It is easy for academics to dismiss Owen Wister's The Virginian. Characterized as the progenitor of the formula western, a cursory examination of Wister's text reveals a "legacy of conquest" that many New Western historians abhor. Glorifying an Anglo-Saxon masculinity that [End Page 753] is powered by ignoring and dominating the other, The Virginian is often read only as a text that establishes the familiar conventions of a genre; as the collection of essays in Reading The Virginian in the New West demonstrates, the novel invites critical attention addressing its complexity and depth.

The most prevailing theme in the collection reveals The Virginian as a work with a "multiplicity of meanings," not "a coherent, harmoniously unified text" (126). And while editors Melody Graulich and Stephen Tatum have chosen a wide range of essays, each seeks to complicate Wister's text and demonstrate how its historical portrayal has limited a more thorough critical evaluation. Early readings correctly identified Wister's preoccupation with creating a hypermasculine hero, but essays like Stephen Tatum's "Pictures (Facing) Words" and William R. Handley's "Wister's Omniscience and Omissions" demonstrate how gender is a performed and fluid negotiation, one in which masculinity is both celebrated and critiqued. For example, Tatum reads the illustrations in the original version of The Virginian as texts that both support and contradict Wister's words; moreover, Tatum's discovery of the author's approval of the drawings shows how Wister was often unsure of his intentions. Handley further illustrates this uncertainty, arguing that Wister created an ending that he found "unsatisfying" (39) in order to present his audience with a national plot he felt was needed.

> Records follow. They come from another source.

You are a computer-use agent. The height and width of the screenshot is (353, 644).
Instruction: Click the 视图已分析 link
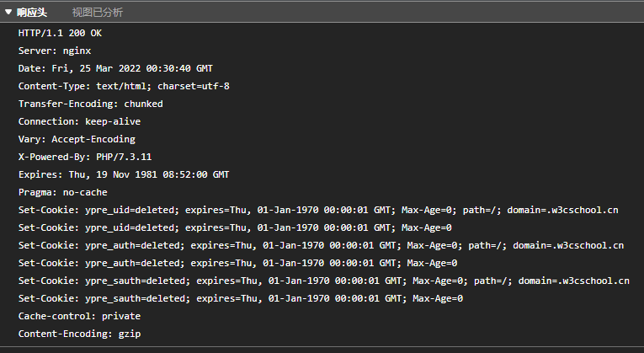click(97, 13)
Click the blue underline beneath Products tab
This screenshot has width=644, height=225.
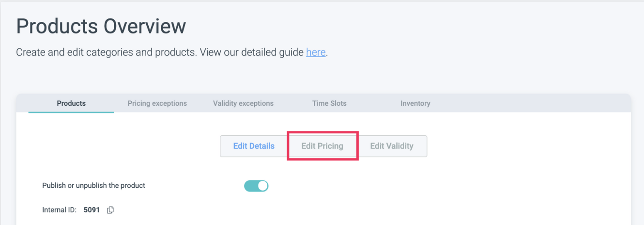pyautogui.click(x=71, y=112)
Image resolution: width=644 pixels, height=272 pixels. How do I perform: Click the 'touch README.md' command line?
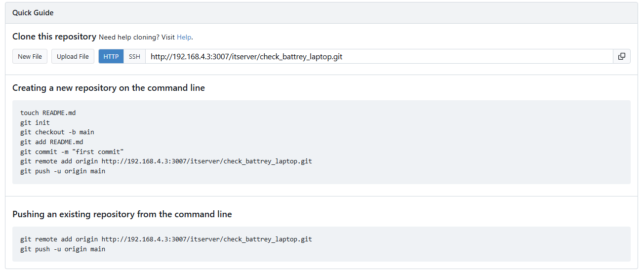[48, 113]
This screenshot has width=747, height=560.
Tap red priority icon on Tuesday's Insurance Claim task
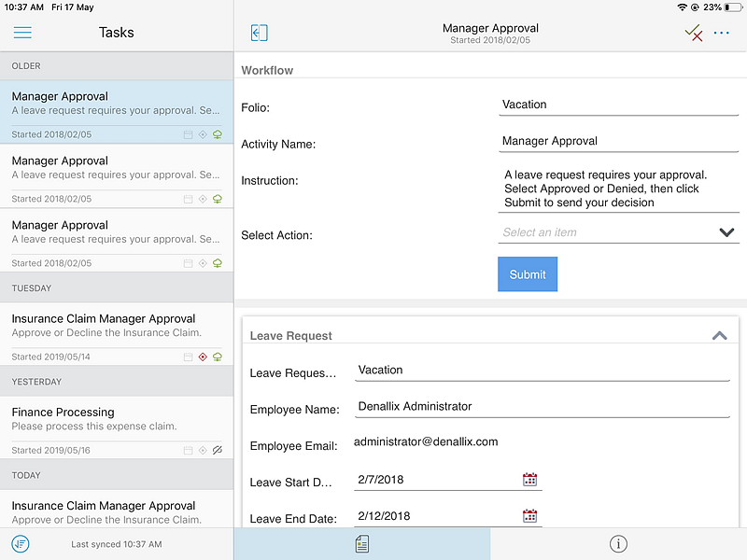203,357
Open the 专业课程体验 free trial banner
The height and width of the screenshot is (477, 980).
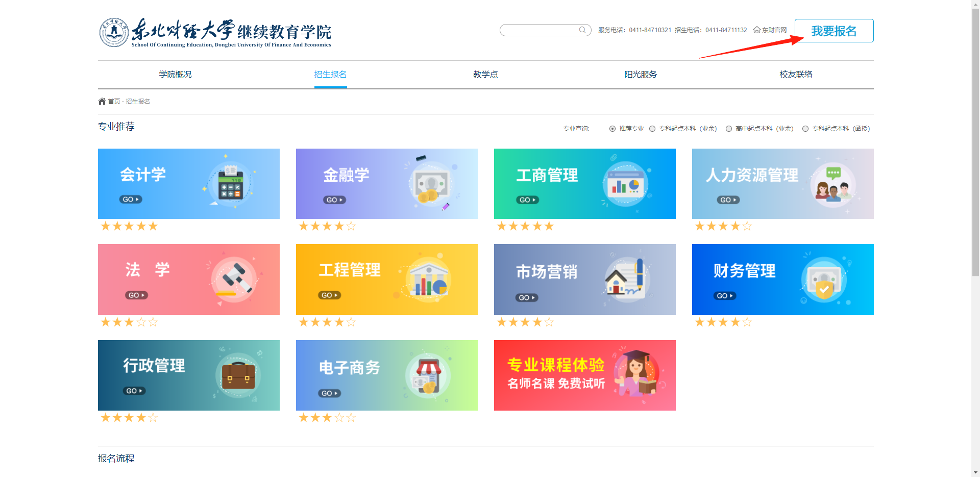click(584, 375)

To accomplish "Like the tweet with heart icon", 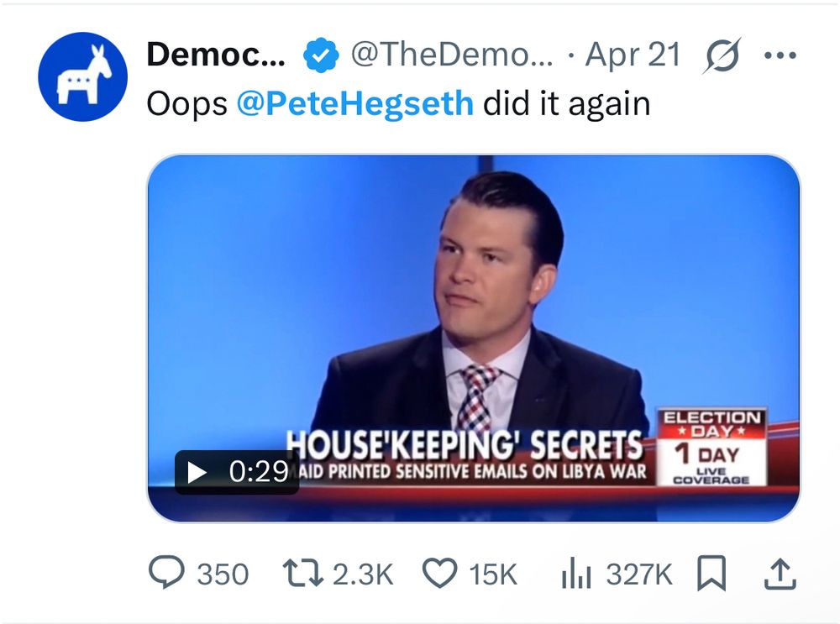I will click(437, 574).
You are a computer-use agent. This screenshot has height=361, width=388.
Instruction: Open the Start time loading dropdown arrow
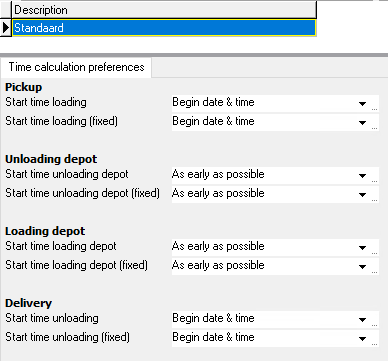coord(362,104)
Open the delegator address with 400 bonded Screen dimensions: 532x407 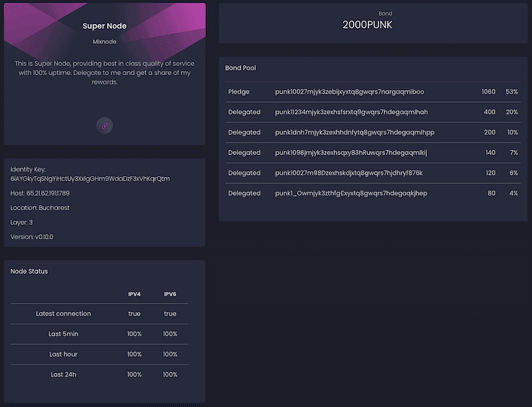click(x=351, y=112)
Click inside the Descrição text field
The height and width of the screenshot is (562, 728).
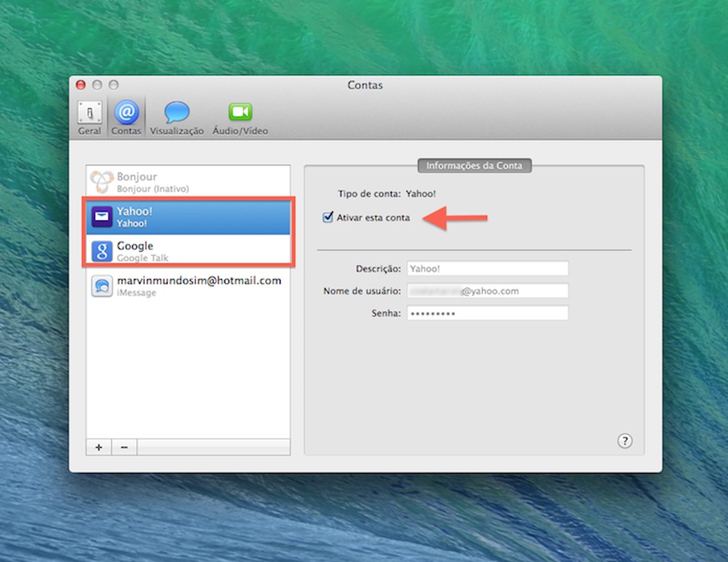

The multiplicity of meanings in Wister's text allow for the essays in this collection to derive competing conclusions. Nowhere is this more apparent than in Louis Owens's and Jennifer S. Tuttle's essays; both discuss the relationship between Native Americans and The Virginian, but while Owens's essay compares the absence of the indigenous population in the text with the historical erasure of that population, Tuttle contends that Wister's protagonist is marked by the traits and qualities of Native Americans. These markings are Wister's attempt, Tuttle claims, to give the nation's racial majority a claim to an indigenous masculinity that will ensure the survival of white manhood.

While both Owens and Tuttle provide historical analysis in their essays, Gary Scharnhorst's "Wister and The Great Railway Strike of 1894" is one of the most compelling examples of the marriage between history and Wister's work. Scharnhorst contradicts earlier critics who have labeled The Virginian as apolitical or neutral, claiming instead how the novel "relates to a specific historical context and simultaneously stages an ideologically loaded version of that history" (113). As do the other contributors, Scharnhorst demonstrates how the text can support multiple interpretations; his essay provides one, but allows and hopes for many more. [End Page 754]

Rather than providing a traditional reading of The Virginian, the collection of essays in Reading The Virginian in the New West reveals a text replete with meaning, a fertile ground for competing analyses. One cannot pass a day without finding The Virginian's legacy in American popular culture, and while that legacy often focuses on the traditional elements of the western genre, Graulich and Tatum's collection allows for the possibility of continued critical evaluations of this text and all western writings.